Within the records that follow, find every line containing the string "computer". Copy those lines.

───── Given entries

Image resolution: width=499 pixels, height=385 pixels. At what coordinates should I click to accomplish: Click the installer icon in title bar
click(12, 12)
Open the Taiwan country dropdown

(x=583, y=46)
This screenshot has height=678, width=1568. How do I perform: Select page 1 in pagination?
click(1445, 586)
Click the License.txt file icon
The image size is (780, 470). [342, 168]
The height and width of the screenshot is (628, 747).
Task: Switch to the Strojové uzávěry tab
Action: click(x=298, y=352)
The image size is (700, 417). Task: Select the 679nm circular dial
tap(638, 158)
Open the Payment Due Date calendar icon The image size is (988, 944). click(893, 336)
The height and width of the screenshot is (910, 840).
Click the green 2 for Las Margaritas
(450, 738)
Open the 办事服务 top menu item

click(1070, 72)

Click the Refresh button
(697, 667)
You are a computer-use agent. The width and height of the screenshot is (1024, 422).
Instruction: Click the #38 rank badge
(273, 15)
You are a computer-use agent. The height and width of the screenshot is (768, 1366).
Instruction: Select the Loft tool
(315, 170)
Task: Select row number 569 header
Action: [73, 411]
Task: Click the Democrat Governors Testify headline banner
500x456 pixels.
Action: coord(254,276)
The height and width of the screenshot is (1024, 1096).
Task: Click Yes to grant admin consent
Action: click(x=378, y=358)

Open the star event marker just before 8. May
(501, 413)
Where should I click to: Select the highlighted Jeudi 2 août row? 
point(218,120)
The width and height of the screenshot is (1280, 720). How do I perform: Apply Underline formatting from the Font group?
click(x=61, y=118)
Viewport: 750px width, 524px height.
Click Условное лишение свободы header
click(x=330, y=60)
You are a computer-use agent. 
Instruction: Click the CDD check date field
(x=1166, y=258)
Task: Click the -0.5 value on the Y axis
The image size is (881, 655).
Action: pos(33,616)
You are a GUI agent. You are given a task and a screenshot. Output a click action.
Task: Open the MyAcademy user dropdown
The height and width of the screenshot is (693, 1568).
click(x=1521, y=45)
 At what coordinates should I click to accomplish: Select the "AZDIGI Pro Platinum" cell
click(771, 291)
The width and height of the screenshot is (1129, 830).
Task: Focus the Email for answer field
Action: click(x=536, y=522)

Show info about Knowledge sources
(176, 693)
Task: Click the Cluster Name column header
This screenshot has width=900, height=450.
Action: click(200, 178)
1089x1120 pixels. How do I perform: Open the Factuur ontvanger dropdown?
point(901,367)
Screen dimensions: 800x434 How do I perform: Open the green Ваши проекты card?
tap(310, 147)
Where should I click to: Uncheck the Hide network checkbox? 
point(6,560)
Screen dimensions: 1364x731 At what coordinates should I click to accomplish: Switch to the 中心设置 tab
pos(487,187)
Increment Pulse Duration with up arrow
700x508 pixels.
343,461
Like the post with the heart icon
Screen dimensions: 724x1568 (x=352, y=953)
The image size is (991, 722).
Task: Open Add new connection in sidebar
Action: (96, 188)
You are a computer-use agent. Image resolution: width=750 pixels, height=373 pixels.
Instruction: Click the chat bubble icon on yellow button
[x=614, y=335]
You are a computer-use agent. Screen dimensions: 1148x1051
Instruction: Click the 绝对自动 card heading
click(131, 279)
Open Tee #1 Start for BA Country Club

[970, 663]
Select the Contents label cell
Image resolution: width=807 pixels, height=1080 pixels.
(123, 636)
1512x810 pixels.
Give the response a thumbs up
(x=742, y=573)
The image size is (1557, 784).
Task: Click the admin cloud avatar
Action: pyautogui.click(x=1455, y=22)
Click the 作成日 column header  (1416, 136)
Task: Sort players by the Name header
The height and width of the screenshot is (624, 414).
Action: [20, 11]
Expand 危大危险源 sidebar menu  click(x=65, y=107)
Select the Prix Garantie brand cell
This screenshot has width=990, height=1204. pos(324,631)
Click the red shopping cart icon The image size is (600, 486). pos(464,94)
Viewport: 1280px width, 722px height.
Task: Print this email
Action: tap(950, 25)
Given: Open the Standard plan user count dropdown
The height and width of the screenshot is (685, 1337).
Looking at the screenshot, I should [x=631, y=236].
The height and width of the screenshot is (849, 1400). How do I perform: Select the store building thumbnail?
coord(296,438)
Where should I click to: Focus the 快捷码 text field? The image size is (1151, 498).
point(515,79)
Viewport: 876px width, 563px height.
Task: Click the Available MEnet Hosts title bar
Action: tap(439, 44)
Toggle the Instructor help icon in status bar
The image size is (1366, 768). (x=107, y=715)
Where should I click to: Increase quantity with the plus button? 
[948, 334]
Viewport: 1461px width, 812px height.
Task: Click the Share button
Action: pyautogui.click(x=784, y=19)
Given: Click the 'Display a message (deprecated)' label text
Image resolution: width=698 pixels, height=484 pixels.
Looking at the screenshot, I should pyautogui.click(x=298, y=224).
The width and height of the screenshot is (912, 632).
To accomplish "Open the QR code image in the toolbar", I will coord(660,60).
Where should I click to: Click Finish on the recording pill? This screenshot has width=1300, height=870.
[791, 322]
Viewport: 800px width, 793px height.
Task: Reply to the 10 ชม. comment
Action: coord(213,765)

──────────

Response to the task:
You are a computer-use agent. The width and height of the screenshot is (1024, 422).
You are a computer-use agent. The height and width of the screenshot is (768, 1366).
You are a computer-use agent. 
You are a computer-use agent. Image resolution: width=750 pixels, height=373 pixels.
You are a computer-use agent. Screen dimensions: 1148x1051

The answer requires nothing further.